## STUDY TEXT
Segment Open

In 1842 Dr Candlish published a work on Genesis. I don't have that version but I do have the 1868 version inscribed "New Edition - Carefully Revised". I suspect some alteration from the early edition occurred due to Charles Darwin's work "On the Origin of the Species"etc., having been in circulation about nine years.

I provide a few quotes from Dr Candlish and readers will see the roots of Darwin's influence on the interpretation of the Word of God.

Right at the outset, on page 1, Dr Candlish signals an intent to lift the Word of God out of the reach of science and deal, as much as can be allowed, with the spiritual and moral elements:

"The view taken in this Lecture I hold to be important, not only in its practical and spiritual bearings, on which I chiefly dwell, but also in relation to some of the scientific questions which have been supposed to be here involved. It lifts, as I think, the divine record out of and above these human entanglements, and presents it, apart from all discoveries of successive ages, in the broad and general aspect which it was designed from the first and all along to wear, as unfolding the Creator's mind in the orderly subordination of the several parts of his creation to one another, with special reference to his intended dealings with the race of man. On this account I ask attention to what otherwise might appear to some to be an irrelevant metaphysical conceit."

On page 13, Dr Candlish admits of a form of Calvinism which asserts an odious view of the character of God concerning evil. Not only that, it lays the foundation for Christians to permit a monstrous and demeaning process of Creation ascribed to God the Father, Son and Holy Spirit:

"And if now, my Christian brother, the God who made all things, evil as well as good, - sickness, pain. poverty, distress, - is your Saviour; if he is ever seen by you. and his voice is heard telling you, even of that which presently afflicts you, that he made it as he made you, - how complete is your confidence."

Segment Closed

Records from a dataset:

Segment Open

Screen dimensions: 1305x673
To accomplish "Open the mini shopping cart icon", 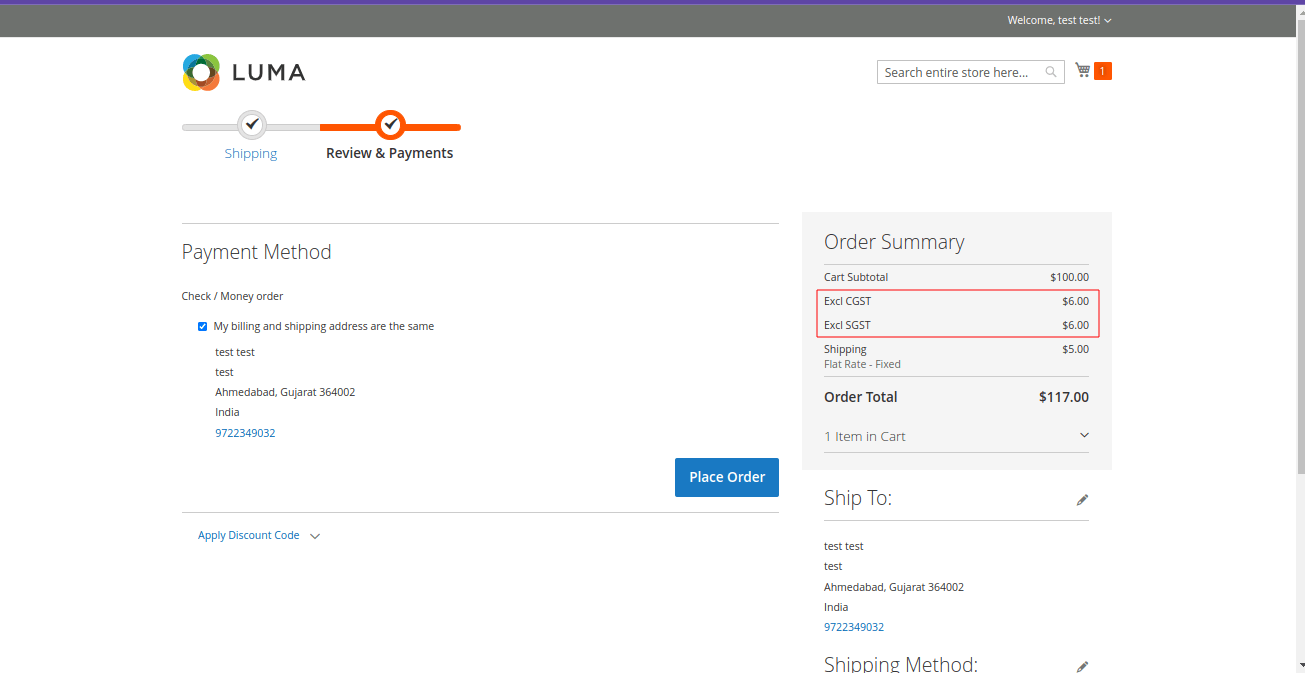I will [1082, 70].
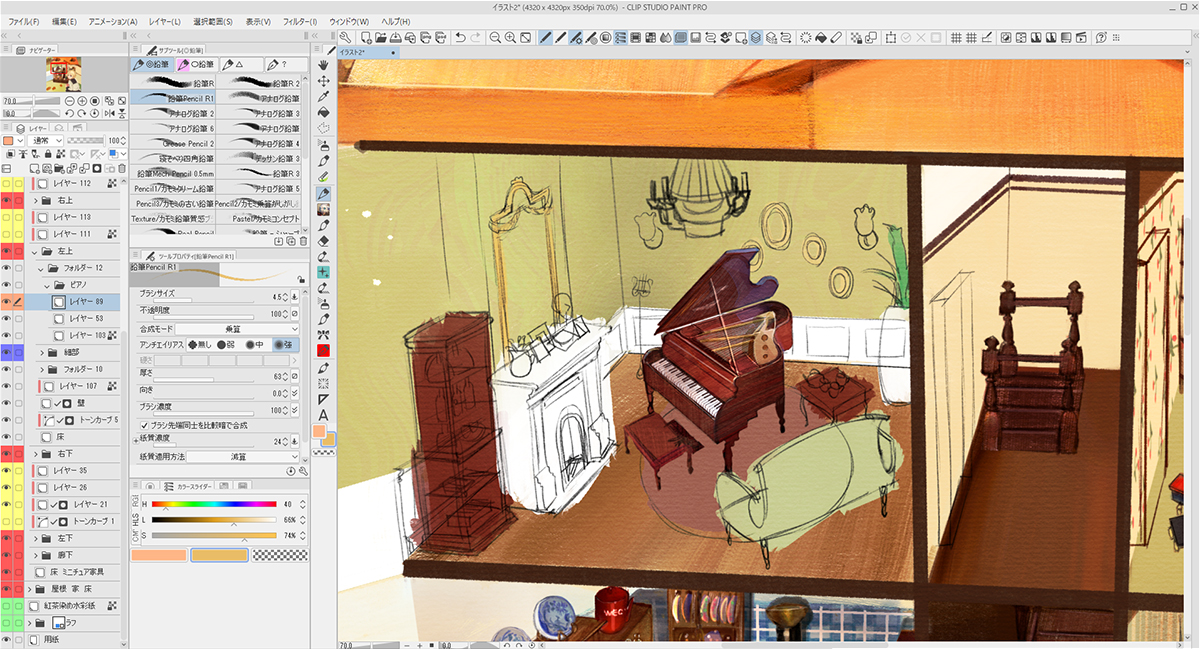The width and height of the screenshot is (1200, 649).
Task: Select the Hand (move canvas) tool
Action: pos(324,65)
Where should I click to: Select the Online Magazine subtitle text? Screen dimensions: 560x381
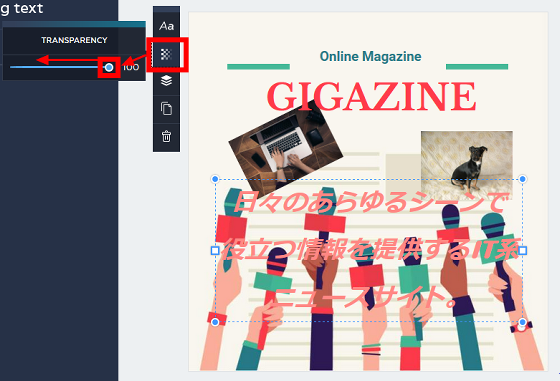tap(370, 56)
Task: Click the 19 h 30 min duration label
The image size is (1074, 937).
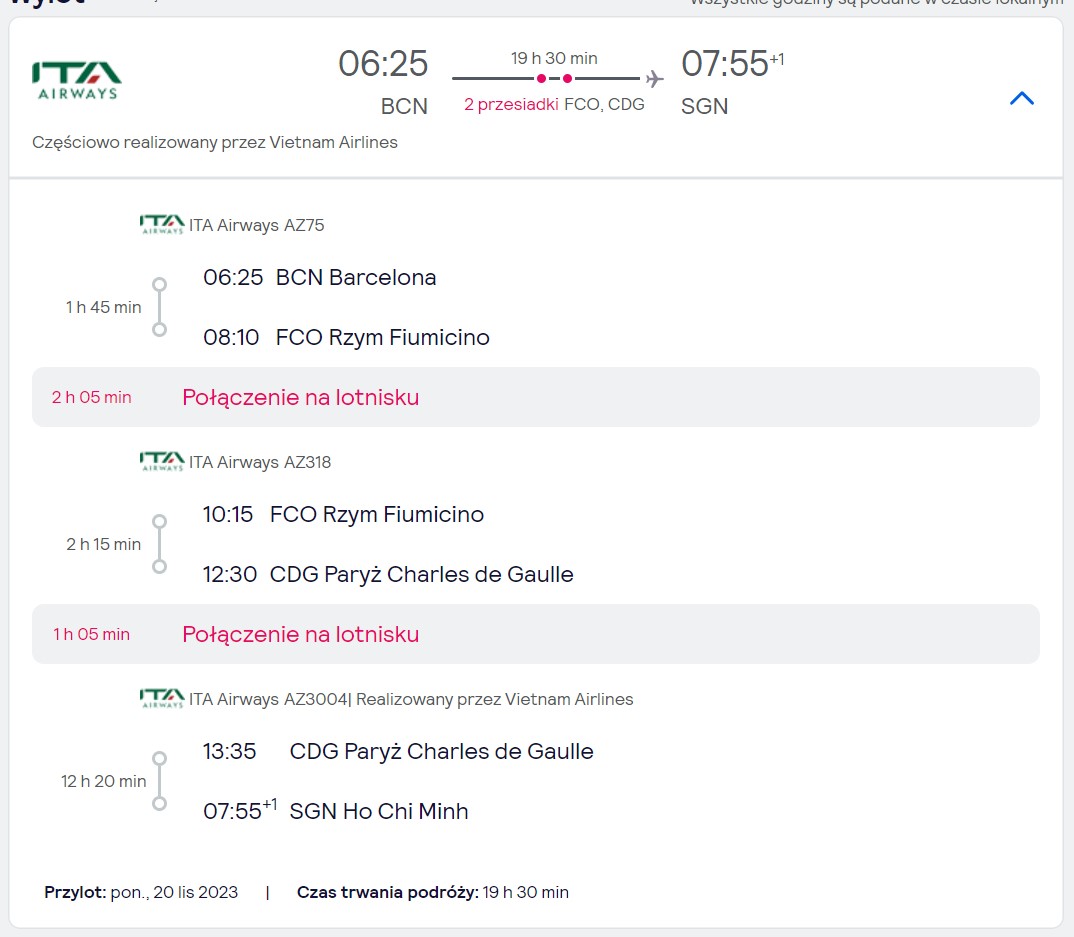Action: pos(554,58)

Segment Closed

## EXERCISE REQUIREMENTS
Repeat word for word the part of the piece on Dr Candlish's work on Genesis that begins at the words "In 1842 Dr Candlish" and stops after "about nine years.". These records were taken from a separate source.

## RESULT
In 1842 Dr Candlish published a work on Genesis. I don't have that version but I do have the 1868 version inscribed "New Edition - Carefully Revised". I suspect some alteration from the early edition occurred due to Charles Darwin's work "On the Origin of the Species"etc., having been in circulation about nine years.